## WORK TO BE COMPLETED
Go through the lines below and copy any that hold the string "computer".

## MATERIAL SUPPLIED

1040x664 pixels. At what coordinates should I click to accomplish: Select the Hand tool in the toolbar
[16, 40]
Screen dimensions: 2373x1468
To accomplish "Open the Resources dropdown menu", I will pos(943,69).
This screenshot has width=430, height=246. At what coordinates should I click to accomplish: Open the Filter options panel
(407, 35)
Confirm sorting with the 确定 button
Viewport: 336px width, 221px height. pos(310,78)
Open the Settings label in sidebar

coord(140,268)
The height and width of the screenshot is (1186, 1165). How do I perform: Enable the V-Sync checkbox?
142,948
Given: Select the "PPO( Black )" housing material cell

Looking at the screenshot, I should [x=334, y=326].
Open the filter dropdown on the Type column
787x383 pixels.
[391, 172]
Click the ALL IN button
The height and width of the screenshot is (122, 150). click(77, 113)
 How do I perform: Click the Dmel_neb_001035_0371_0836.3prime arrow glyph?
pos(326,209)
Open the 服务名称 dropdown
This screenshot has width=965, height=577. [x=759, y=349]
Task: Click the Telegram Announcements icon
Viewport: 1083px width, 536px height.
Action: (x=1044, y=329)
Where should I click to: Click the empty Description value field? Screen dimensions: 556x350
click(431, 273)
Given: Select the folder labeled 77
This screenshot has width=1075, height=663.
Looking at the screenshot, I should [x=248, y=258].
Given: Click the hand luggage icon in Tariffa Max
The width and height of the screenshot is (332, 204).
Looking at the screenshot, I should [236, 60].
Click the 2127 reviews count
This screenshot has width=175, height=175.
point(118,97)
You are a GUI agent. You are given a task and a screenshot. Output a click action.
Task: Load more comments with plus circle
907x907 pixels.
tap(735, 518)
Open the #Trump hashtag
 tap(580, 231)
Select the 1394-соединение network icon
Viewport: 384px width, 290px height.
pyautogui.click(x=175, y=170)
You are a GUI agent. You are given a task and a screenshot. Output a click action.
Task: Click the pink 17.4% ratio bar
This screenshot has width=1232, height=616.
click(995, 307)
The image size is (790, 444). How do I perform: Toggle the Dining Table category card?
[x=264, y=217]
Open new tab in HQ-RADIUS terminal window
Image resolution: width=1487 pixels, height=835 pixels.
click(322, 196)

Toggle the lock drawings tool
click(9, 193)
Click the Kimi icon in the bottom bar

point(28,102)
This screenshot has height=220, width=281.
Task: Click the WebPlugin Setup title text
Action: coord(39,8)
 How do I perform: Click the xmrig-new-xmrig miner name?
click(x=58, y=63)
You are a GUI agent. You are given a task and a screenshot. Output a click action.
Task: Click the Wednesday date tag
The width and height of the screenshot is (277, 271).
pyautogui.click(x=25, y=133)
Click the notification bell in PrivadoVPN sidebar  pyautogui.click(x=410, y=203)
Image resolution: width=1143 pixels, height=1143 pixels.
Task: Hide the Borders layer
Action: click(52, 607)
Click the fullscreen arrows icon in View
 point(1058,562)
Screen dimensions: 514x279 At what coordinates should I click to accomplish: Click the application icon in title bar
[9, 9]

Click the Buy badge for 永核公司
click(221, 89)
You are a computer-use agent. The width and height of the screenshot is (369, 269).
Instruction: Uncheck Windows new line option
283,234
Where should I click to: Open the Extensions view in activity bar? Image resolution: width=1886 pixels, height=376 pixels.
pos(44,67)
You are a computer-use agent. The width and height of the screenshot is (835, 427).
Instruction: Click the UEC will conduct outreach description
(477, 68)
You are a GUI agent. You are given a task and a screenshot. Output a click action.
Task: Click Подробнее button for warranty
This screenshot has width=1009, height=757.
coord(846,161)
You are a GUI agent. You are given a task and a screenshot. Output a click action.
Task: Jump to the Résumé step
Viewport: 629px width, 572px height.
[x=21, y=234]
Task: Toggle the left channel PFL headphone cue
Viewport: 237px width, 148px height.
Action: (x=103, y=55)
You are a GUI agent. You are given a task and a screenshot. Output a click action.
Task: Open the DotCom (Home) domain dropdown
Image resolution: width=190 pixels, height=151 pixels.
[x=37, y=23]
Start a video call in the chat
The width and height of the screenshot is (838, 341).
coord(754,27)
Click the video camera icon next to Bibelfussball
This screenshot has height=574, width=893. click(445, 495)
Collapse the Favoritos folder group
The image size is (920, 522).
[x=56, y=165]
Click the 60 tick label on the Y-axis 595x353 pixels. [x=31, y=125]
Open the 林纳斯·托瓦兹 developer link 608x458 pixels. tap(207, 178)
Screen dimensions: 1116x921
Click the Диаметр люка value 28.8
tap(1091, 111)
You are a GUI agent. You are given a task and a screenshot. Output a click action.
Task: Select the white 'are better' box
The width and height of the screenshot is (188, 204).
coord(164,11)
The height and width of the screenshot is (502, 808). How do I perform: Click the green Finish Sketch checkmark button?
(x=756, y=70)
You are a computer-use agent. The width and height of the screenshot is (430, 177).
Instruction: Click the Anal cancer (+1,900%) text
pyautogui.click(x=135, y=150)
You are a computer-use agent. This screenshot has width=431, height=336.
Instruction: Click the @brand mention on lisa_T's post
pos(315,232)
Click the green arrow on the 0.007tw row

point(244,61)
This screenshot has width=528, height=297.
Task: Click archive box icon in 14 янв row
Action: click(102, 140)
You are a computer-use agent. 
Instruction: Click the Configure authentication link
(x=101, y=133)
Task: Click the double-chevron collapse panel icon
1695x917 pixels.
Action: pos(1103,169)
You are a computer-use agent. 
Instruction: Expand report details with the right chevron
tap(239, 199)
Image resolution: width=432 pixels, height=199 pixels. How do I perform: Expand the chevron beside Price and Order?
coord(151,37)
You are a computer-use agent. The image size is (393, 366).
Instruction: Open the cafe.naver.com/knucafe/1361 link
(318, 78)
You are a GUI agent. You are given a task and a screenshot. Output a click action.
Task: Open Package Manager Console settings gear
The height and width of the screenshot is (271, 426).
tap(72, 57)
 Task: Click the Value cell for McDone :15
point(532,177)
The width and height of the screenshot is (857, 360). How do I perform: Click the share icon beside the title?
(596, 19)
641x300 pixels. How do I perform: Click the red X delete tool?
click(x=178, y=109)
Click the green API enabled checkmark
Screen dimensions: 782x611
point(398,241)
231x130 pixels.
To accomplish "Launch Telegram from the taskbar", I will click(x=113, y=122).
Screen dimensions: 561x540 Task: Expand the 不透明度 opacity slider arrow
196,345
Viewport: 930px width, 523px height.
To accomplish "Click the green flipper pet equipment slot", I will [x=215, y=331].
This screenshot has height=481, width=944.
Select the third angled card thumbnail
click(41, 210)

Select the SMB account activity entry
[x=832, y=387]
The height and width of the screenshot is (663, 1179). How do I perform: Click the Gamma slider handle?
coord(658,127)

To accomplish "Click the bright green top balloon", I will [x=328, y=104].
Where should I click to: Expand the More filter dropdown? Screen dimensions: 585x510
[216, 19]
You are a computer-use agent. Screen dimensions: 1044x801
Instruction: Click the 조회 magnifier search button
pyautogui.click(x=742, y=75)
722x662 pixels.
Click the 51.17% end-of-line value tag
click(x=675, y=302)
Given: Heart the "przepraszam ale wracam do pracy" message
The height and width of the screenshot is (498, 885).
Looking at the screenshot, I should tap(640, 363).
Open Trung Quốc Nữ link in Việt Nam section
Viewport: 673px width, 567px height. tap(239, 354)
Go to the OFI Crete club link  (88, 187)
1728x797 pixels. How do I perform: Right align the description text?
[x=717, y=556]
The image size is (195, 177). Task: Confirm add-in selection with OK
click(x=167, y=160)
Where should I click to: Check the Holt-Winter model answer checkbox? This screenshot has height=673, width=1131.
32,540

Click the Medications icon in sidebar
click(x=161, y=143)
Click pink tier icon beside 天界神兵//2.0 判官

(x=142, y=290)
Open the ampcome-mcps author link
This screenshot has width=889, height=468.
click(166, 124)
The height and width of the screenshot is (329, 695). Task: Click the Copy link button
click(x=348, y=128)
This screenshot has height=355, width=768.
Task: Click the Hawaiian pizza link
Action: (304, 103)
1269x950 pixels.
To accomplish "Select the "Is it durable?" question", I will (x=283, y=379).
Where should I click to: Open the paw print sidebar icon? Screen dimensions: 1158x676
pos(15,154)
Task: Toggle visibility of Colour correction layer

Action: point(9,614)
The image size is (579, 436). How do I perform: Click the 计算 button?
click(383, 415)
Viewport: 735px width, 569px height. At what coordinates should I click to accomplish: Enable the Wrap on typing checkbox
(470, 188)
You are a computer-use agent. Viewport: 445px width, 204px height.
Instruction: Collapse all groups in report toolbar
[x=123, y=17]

## WRITTEN ANSWER
You are a computer-use agent. The width and height of the screenshot is (369, 269).
You are a computer-use agent. The width and height of the screenshot is (835, 427).
You are a computer-use agent. The width and height of the screenshot is (430, 177).
You are a computer-use agent. This screenshot has width=431, height=336.
You are a computer-use agent. 
You are a computer-use agent. 
You are a computer-use agent. The image size is (393, 366).
You are a computer-use agent. Screen dimensions: 1044x801
You are a computer-use agent. Viewport: 445px width, 204px height.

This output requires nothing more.